#### [OBJECTIVE 1]
In the back training article, which scapular motion goes with the pulldown?
#### [OBJECTIVE 2]
Pick up the back training article after its final sentence and keep writing.

#### [TEXT PROVIDED]

Revisiting the fundamentals in your back workouts will lead to greater muscular development.

By Vince Del Monte


In the bodybuilding world, when we talk about back training there is one principal muscle that receives the greatest attention for development: the lats (latissimus dorsi)—and for good reason; the lats are the largest and broadest muscle on the posterior trunk. Their wide attachment area gives it a fan shape, which offers differing fiber directions but also several joints that can ultimately provide options of training for various effects. Understanding this large muscle’s capabilities and potential force and movement will be crucial in exercise design and performance presented later in this article.

We all like to do “advanced” techniques, exercises, and programs to help obtain that next level of muscle development. However, as is oftentimes the case, revisiting the fundamentals will not only help you make key additions to your training but also, more importantly, correct some basic errors you may have been making for weeks, months, or even years. From anatomy, biomechanics, physiology, and the nervous system, training the back is not as easy as you may think.

Typically, the shortfalls in back training have nothing to do with changing exercises frequently or creative programming. They come from not executing the fundamentals with precision! Once you get a firm handle on the basics, the more effective every back exercise can become. The size and strength every bodybuilder is looking for is found within the details.

The following errors and associated corrections will assist you in making more strategic, and less arbitrary, exercise decisions.


Mistake 1: Ignoring Scapular Motion

Scapular motion during pulling exercises is typically only achieved through direct conscious effort, as opposed to the more naturally occurring scapulohumeral-rhythm found in pushing or overhead-pressing exercises. Scapular motion will be key in influencing the mechanics of the lats, most importantly, by creating a better length-tension relationship within the muscle fibers while simultaneously making a more efficient line of pull.

During such exercises as cable rows, barbell rows, machine rows, and even cable pullovers, the associated scapular motion should be retraction (toward the spine) during the concentric part of the exercise. Retraction involves recruiting muscles such as the trapezius muscles and rhomboids to enhance contraction of the humeral extensors.

As the plane of motion is altered, during exercises such as high rows and pulldowns for example, scapular motion is still advised to match the plane of motion. For example, during pulldowns while the arms are more vertically oriented, it is important that the scapular motion be altered to remain in direct opposition. In the case of the pulldown, the associated scapular motion would be downward rotation and depression.

Since retraction/depression of the scapula may seem unnatural for the novice athlete, it is advised that scapular motion be separated from the rest of the rep in the beginning. Squeezing the scapula in retraction or downward rotation/depression should occur first, then followed by the rest of the movement. In time, once the motion has been adequately learned and strengthened, both components of the exercise should be combined in one fluid motion.

#### [COLLECTED MATERIAL]
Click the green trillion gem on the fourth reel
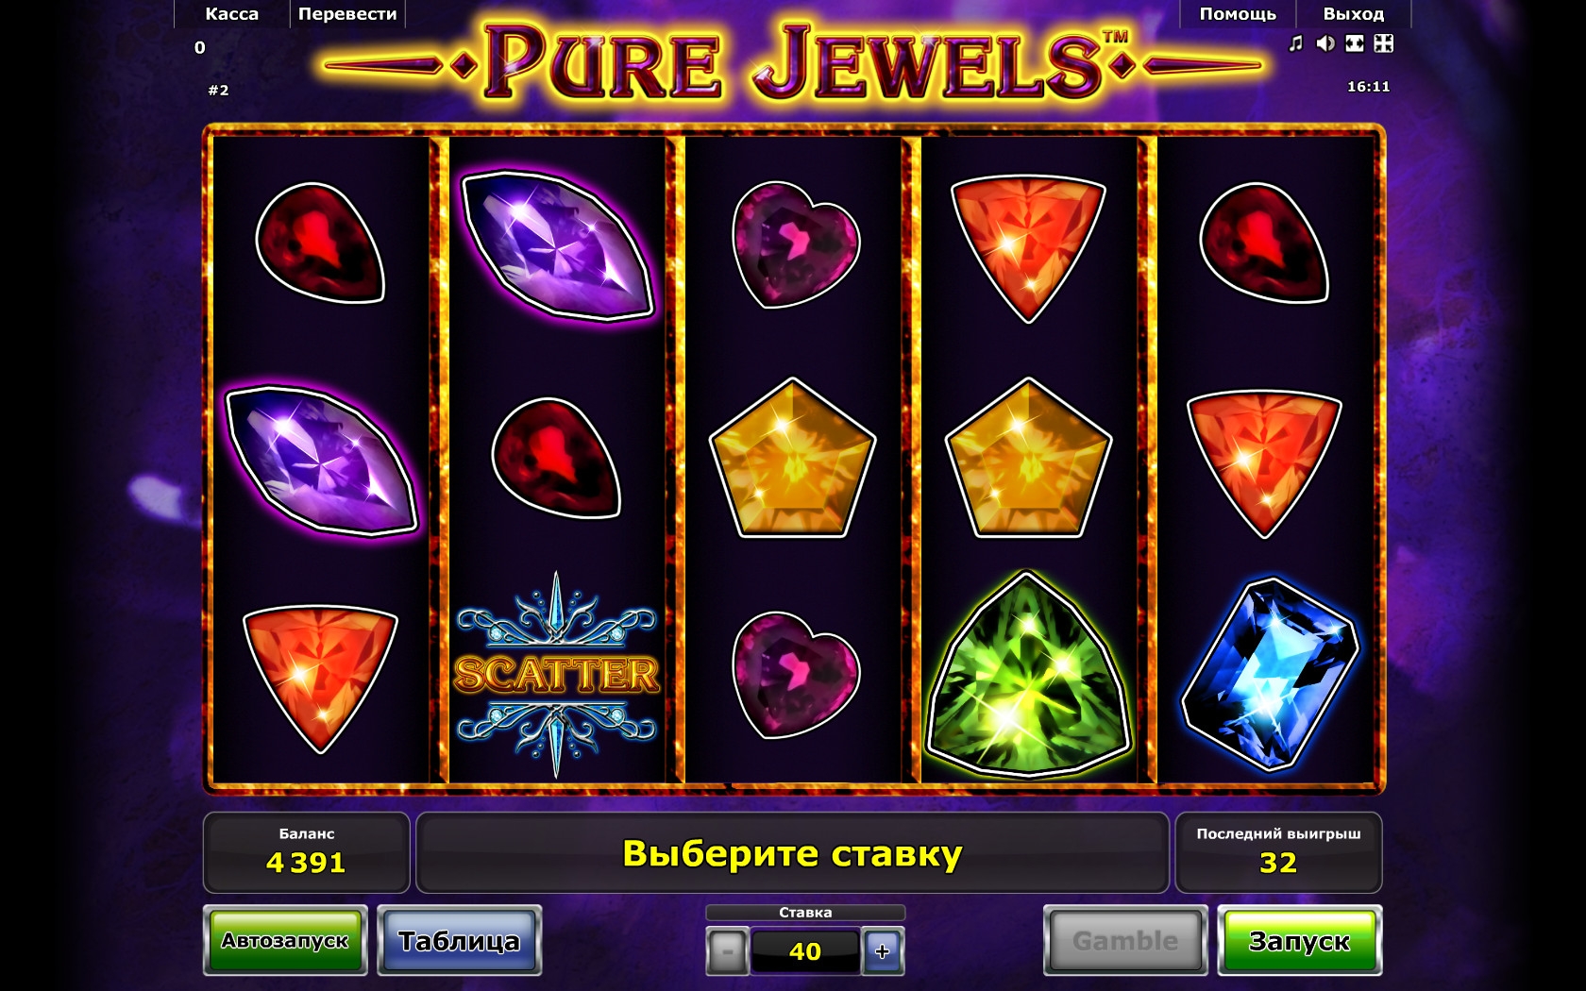coord(1028,674)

#### [RESULT 1]
Downward rotation and depression.

#### [RESULT 2]
Mistake 2: Poor Choice In Handles

Rowing exercises with handles too narrow for someone’s shoulder width will promote a resistance to glenohumeral internal rotation, while simultaneously decreasing available range of motion and resistance to glenohumeral extension and scapular retraction (the goal of the exercise). Although the lats do, in fact, internally rotate the humerus, they will not be able to shorten or produce tension to the same degree if brought back fully into extension. In fact, a narrow handle will also limit full participation of the trapezius, rhomboids, and posterior deltoids. Choosing a parallel grip handle that is at least the width of the shoulders, if available, or a longer bar attachment with a pronated hand position is almost always more suitable for overall back development.



Mistake 3: Lack Of Trunk Stability

Postural stabilization, especially during back training and using heavier loads is a problem for most people. Because of the nature of traditional back exercises, the load is not only providing resistance to the lats at the glenohumeral joint, but also the entire trunk/spine and hips. Inadequate trunk development and poor hip strength/endurance will more often than not become a limiting factor in compound exercises, especially those in standing posture.

Progressing with exercises such as cable or machine rows (that offer chest padding) or lying prone on an incline bench may be better options for those lacking trunk stability than barbell rows or bent over T-bar rows where stability demands are higher. Care should be taken when using single-arm rowing (dumbbells or cables) or pulldown exercises so that additional spinal rotation isn’t incorporated during the movement.

Ultimately, if you do not possess the trunk stability necessary to do such highly praised exercises for “mass” such as the barbell row, consider re-evaluating your abdominal/ trunk program in your current exercise routine. Until you’ve achieved the prerequisite strength and stability for the hip/trunk region, you will likely benefit more from exercises that offer more restraint such as machines.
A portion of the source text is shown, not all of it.